__Exercise input__
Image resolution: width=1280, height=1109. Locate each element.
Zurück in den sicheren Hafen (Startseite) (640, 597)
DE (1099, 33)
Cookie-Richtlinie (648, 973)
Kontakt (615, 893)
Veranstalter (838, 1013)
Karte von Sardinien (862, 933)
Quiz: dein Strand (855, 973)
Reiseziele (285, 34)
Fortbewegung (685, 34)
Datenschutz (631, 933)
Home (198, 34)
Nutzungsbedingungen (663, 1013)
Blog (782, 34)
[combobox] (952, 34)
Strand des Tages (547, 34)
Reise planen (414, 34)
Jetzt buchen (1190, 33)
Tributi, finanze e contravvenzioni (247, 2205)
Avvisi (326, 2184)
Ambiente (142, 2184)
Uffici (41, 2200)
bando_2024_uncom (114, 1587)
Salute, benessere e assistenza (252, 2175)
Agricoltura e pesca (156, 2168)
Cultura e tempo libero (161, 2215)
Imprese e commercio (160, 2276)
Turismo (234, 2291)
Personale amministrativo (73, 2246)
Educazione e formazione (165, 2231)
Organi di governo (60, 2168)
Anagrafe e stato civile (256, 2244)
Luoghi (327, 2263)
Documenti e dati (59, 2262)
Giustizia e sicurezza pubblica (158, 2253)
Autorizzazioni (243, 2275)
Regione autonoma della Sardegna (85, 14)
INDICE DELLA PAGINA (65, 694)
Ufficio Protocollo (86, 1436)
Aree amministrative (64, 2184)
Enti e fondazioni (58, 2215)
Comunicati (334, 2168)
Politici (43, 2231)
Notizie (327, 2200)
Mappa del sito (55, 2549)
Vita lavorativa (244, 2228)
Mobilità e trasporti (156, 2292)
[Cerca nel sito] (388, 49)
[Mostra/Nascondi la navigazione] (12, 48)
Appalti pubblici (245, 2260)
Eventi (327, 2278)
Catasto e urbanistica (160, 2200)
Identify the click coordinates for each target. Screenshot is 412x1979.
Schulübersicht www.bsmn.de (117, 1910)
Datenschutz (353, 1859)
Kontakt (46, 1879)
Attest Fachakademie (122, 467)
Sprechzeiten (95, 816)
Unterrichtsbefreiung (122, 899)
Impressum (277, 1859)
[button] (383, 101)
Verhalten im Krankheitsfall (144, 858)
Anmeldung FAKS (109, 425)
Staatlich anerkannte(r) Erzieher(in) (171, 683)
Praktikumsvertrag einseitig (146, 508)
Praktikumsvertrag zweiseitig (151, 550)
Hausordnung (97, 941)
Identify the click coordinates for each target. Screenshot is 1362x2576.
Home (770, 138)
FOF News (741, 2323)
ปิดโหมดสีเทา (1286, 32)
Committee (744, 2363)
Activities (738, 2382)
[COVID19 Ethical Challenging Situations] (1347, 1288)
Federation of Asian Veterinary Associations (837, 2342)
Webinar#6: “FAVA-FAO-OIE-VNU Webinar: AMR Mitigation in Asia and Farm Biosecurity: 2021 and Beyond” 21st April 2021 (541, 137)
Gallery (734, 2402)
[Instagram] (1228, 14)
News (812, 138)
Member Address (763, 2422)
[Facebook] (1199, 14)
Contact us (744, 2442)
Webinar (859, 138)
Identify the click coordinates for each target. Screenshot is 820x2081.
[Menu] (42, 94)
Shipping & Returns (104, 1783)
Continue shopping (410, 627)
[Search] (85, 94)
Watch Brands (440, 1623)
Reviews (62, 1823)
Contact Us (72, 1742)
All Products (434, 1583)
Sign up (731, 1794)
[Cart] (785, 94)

__What this task involves__
For each line in the data that holds the word "Webinar", copy the line.

__Task result__
Webinar#6: “FAVA-FAO-OIE-VNU Webinar: AMR Mitigation in Asia and Farm Biosecurity: 2021 and Beyond” 21st April 2021 (541, 137)
Webinar (859, 138)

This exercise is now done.